しかも、のび太は幼少期の自分が泣かされたことへの怒りだけで動いているわけじゃないからね。今の自分が学校で転ばされたことへの怒りも、幼少期のジャイアンとスネ夫にぶつけているのよ。
それはダメでしょ。

のび太は子供のび太と一緒にいるママに怪しまれると、「僕はのび太なんだ」と言い出す。もちろんママは信じず、頭がおかしい人間だと感じて家に入る。
たぶん、ここはギャグとして描いているんだろうけど、演出が下手だから全く笑いが生まれていない。
っていうか、ここに限らず、もっと言えば前作から引き続いて、ギャグとして描いているシーンは、ことごとく外しているよね。
笑いの作り方を、根本的に間違えているんじゃないか。

おばあちゃんはのび太がランドセルを背負って戻って来た時、「のびちゃんの小学生姿を見たら、欲が出ちゃったよ。アンタのお嫁さんを、一目見たくなっちゃったねえ」と口にする。
だけど、相手は小学生ののび太なのに、いきなり「嫁が見たい」ってのは飛躍が過ぎるだろ。
これって、原作だと「現代に戻ったのび太がしずかに求婚して嫌がられる」というギャグに繋げているのよね。そこでオチを付けているから、おばあちゃんがヤバい奴にならずに成立しているのよ。
そもそも、「アンタのお嫁さんを、一目見たくなっちゃったねえ」というトコから「この後日談を描こう」ということで企画が始まったらしいけど、その時点で大きく間違っている気がするぞ。
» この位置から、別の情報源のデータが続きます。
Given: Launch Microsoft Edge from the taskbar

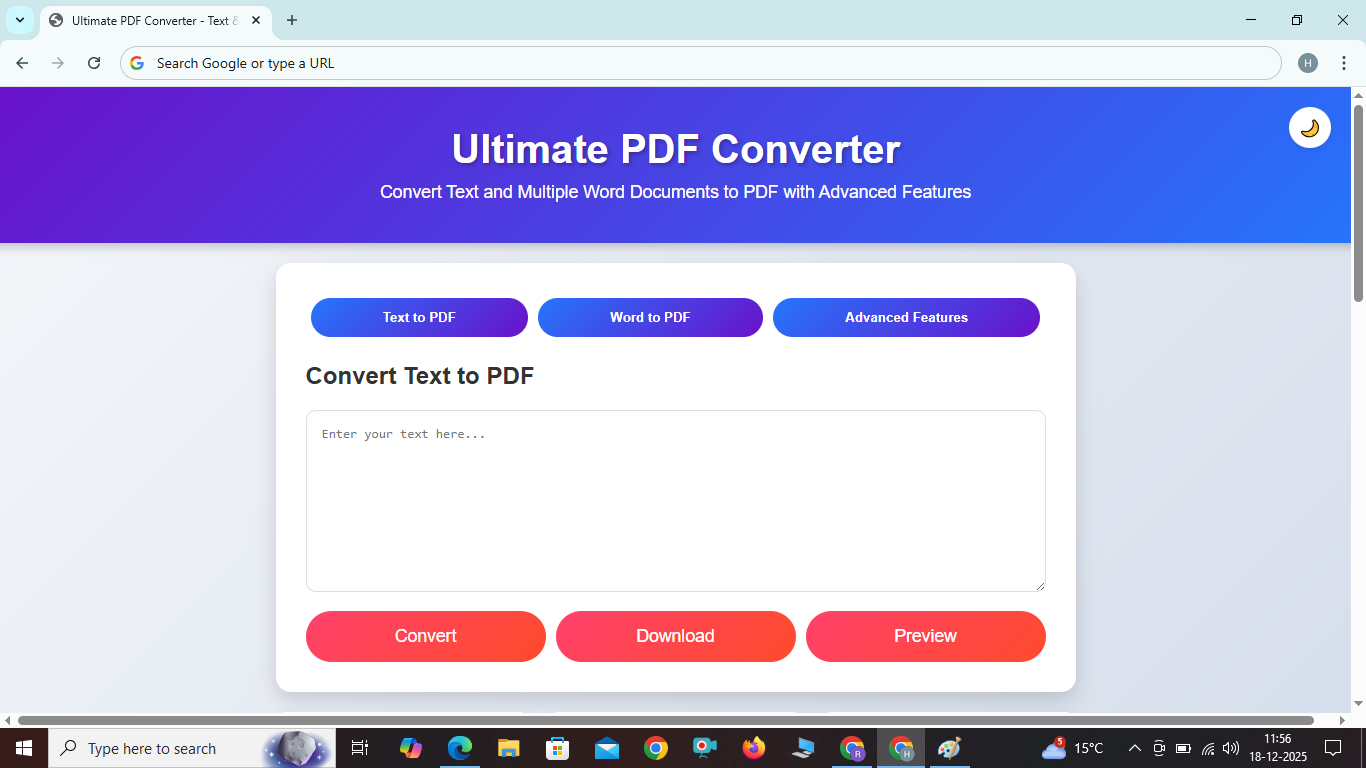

おばあちゃんはのび太がドラえもんと話していると、「大変なことになってないかい?無理なお願いをしたんじゃ?」と言う。
でも、そこは「嫁が見たい」という発言を冗談として無かったことにするぐらいにしろよ。
なんでマジで叶えてもらおうとしてんだよ。「ゆっくりでいいからね。ここで待ってるからね」って、なんでのび太にプレッシャーを掛けてるんだよ。
そんなの、のび太のおばあちゃんのキャラを考えると、適正な振る舞いとは到底思えないぞ。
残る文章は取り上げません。